De pronto, fue asomarse al balcón de 2012 a 2015, o al de 2008/2009, cuando le fue muy mal a los Kirchner.
Es lógico que al Frente de Todos le diera vértigo el comunicado -y más de uno sonriera porque se supone que Alberto Fernández tiene una relación cordial con algún directivo de Clarín- pero también es cierto que todos coincidieron en que salir al cruce, sin intermediarios, es lo que hacen a diario Donald Trump y Jair Bolsonaro. No fue feliz, probablemente, la comparación, pero no es triste la verdad, ya se sabe.
Resulta incorrecto afirmar que un caso refleja a todos, ya sea de un lado como del otro.
Tampoco es deseable que cese el debate porque es 'políticamente incorrecto'. Estaría muy mal habitar un mundo de 'vacas sagradas'. Ni el periodismo ni los políticos pueden exigir el trato de 'vacas sagradas'.
Sin duda, Alconada Mon tendrá su oportunidad de mantener su investigación, y estará muy bien que el diario La Nación le permita ejercer su libertad de prensa.
Pero tampoco hay motivo para prohibir que Alberto Fernández viralice opiniones de Graciaña Peñafort que, según él, arroja transparencia o claridad acerca de lo que quiso expresar. Él se siente mal interpretado.
¿Cuál es el problema que una sociedad debata acerca de corrupción, de tráfico de influencias, de construcciones judiciales y del rol de la prensa? No hay que temerle al debate siempre que sea honesto y profundo.
Una sociedad que no acepta debatir lo importante es tan trivial, insegura y precaria que carece de sentido apostar por ella.
Graciaña Peñafort es una abogada militante K que la mayoría no ubica cerca de Alberto Fernández sino de Axel Kicillof.
Alconada Mon, antes de este incidente, era el periodista del diario La Nación más citado por el Mundo K.
En cuanto a los operadores judiciales es cierto que los hay. También hay operadores políticos. Y hay operadores periodísticos. Les llaman consultores.
En una Argentina repleta de intermediarios en la cadena de la producción, resultaría llamativo que no los hubiera en otros ámbitos.
En una civilización dónde los 'influencers' marcan tendencia y son objeto de devoción popular no se entiende por qúé motivo dejarían de existir en el poder vernáculo.
Es ridículo proponer lo imposible.
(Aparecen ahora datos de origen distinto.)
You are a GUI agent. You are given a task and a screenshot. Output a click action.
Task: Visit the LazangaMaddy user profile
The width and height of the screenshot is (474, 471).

Todos lo saben aunque resulte maldito reconocerlo en un país que ni siquiera se animó a reglamentar el lobby o cabildeo. En fin...
Sin embargo, abruptamente, la Gran Grieta se reabrió y es el verdadero problema de Alberto Fernández porque él prometió cicatrizarla.
Bastaba con ver, en la tarde del lunes 02/12, las pantallas de Eduardo Feinmann, por A24, vs. Víctor Hugo Morales, por C5N, para comprender que el riesgo de Gran Grieta se encuentra activo.
Ambos hablaban de Cristina Fernández de Kirchner en los tribunales de Comodoro Py pero eran versiones absolutamente diferentes, sin 3ra. Vía; blanco o negro, prohibido el gris.
Hay una diferencia enorme entre debate y Gran Grieta. El gran inconveniente argentino es no lograr distinguir el límite entre uno y otro. La Gran Grieta es culto a la agresión, sin debate.
Por lo demás, mirando hacia atrás se pierde el futuro porque el pasado es tan malo que impide el porvenir.
"Ojo por ojo y el mundo acabará ciego": Mahatma Gandhi.
En algún lugar habrá que poner grandeza. De lo contrario será harto difícil. La economía en crisis es muy tentadora para imponer la Gran Grieta como pasatiempo cotidiano.
Pero sería pésimo: lo hizo Mauricio Macri y así le fue.
En tanto, el Mundo K debería recordar aquel infortunio de una tarde en Rosario cuando CFK dijo "Vamos por todo". Bienvenido el debate que siempre es mejor que el silencio cómplice o la Grieta autoritaria.